While it never officially broke 100 degrees in Houston, it sure did feel like it.
When the heat index gets high, it can be dangerous.
According to the National Weather Service, a Heat Advisory is issued when a period of hot temperatures is expected. The combination of hot temperatures and high humidity combine to create a situation in which heat illnesses are possible.
During a Heat Advisory, the NWS suggests that you drink plenty of fluids, stay in an air-conditioned room, stay out of the sun and check up on relatives and neighbors.
With the advisory in place Sunday, people were uged to do what they could to stay cool. We went to Hermann Park to see how some people were handling being outdoors.
There was a breeze at the park, which helped, but it was still a scorcher.
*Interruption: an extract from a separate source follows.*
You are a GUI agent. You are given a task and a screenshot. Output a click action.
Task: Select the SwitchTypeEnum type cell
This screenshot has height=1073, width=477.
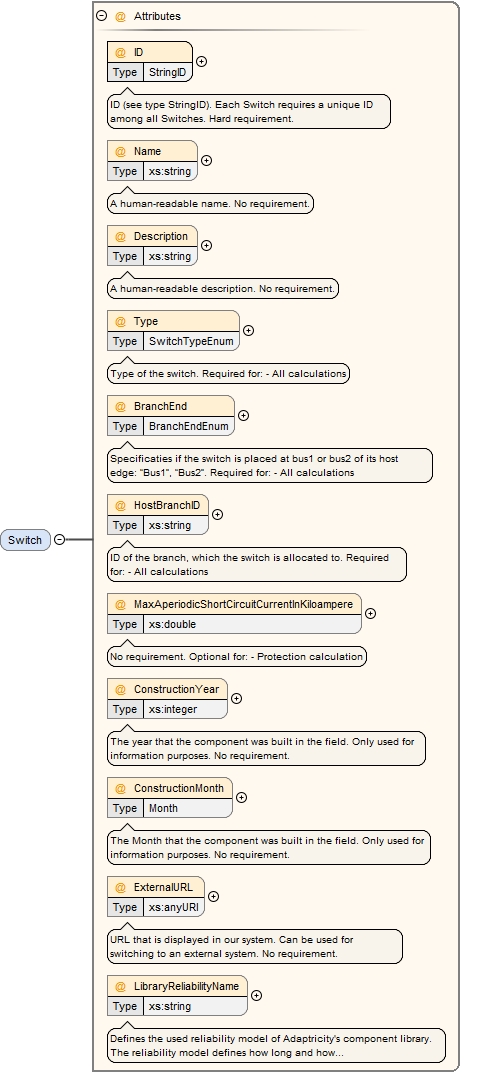point(192,341)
A lot of families were relaxing near the water and looking for shady spots.
Many were not aware of the heat advisory in effect, but they were still taking precautions.
"There's plenty of wind, plenty of cloud cover," father Robert Butler said. "It's pretty humid and hot, but like I said, we just knew the water was here, so we knew the kids would stay cool, and they have plenty of shade trees."
Eight-year-old Erica Butler managed to keep cool while also having fun at the park.
"Just getting wet and staying in the cool shade where it's cold," she said.
ABC13 Meteorologist David Tillman said the heat index reached 101 at Bush Intercontinental Airport on Sunday. It reached 107 in Galveston, 102 in Sugar Land, 105 in College Station and 109 in Bay City.
The heat was even blamed for fish deaths in Galveston Bay because, as temperatures rise, oxygen levels in water drops.
Tillman said the heat index would not be as high on Monday, and rain chances will be going up.